Enter the monkeys, and the masked man. Sugita (2008) isolated monkeys soon after birth, and raised them in a face-free environment for 6, 12 or 24 months. After this, the monkeys were exposed to strictly monkey or human faces for an additional month.
At various points during this time, Sugita (2008) tested the monkeys on two tasks that were originally pioneered in developmental psychology as means of studying pre-lingual infants. In the preferential looking paradigm, two items are presented, and the time spent looking at either item in the pair is recorded. The monkeys viewed human faces, monkey faces, and objects, in various combinations. It is assumed that the monkey (or infant) prefers whichever item it looks at more. In the paired-comparison procedure, the monkey is primed with the presentation of a face, after which it views a face pair, where one of the faces is the same as that viewed before. If the monkey views the novel face more, it is inferred that the monkey has recognised the other face as familiar. So the preferential looking paradigm measures preference between categories, while the paired-comparison procedure measures the ability to discriminate items within a category.
Immediately following deprivation, the monkeys showed equal preference for human and monkey faces. By contrast, a group of control monkeys who had not been deprived of face exposure showed a preference for monkey faces. This finding suggests that at the very least, the orthodox hard-wired face perception account is wrong, since the monkeys should then prefer monkey faces even without previous exposure to them.

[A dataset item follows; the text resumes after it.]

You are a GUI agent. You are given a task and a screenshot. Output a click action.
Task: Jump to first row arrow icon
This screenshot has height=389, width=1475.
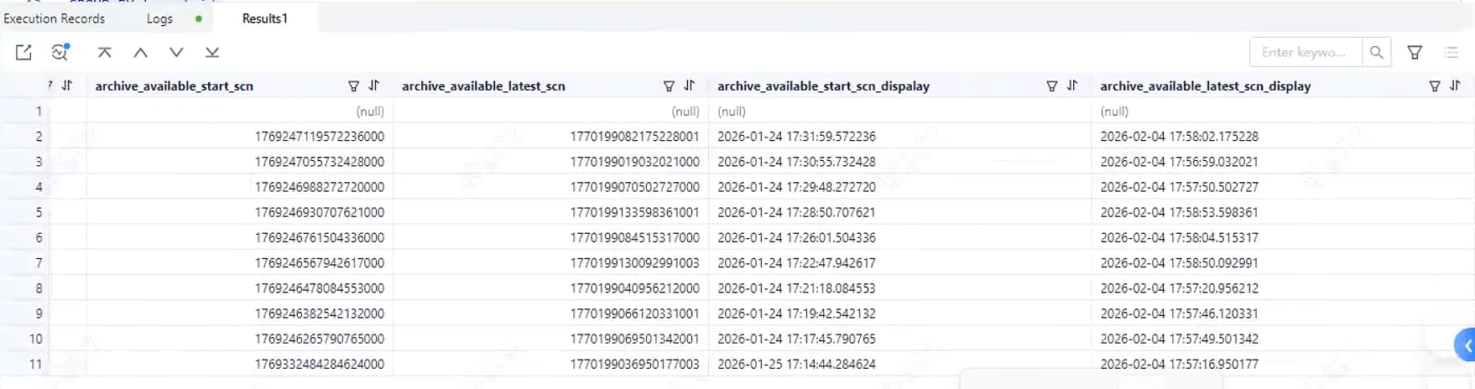click(104, 52)
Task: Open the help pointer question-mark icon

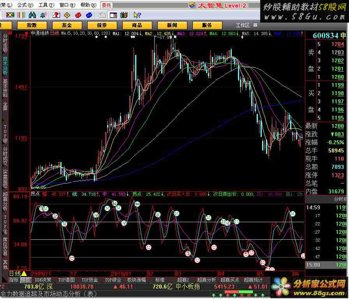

In the paired-comparison procedure, the control monkeys could discriminate between monkey faces but not human faces. By contrast, the face-deprived monkeys could discriminate between both human and monkey faces. This suggests the possibility of perceptual narrowing (the Wikipedia article on it that I just linked is probably the worst I’ve read – if you know this stuff, please fix it!), that is, a tendency for infants to lose their ability to discriminate between categories which are not distinguished in their environment. The classic example occurs in speech sounds, where infants can initially discriminate phoneme boundaries (e.g., the difference between /bah/ and /pah/ in English) that aren’t used in their own language, although this ability is lost relatively early on in the absence of exposure to those boundaries (Aslin et al, 1981). But if this is what happens, surely the face-deprived monkeys should lose their ability to discriminate non-exposed faces, after exposure to faces of the other species?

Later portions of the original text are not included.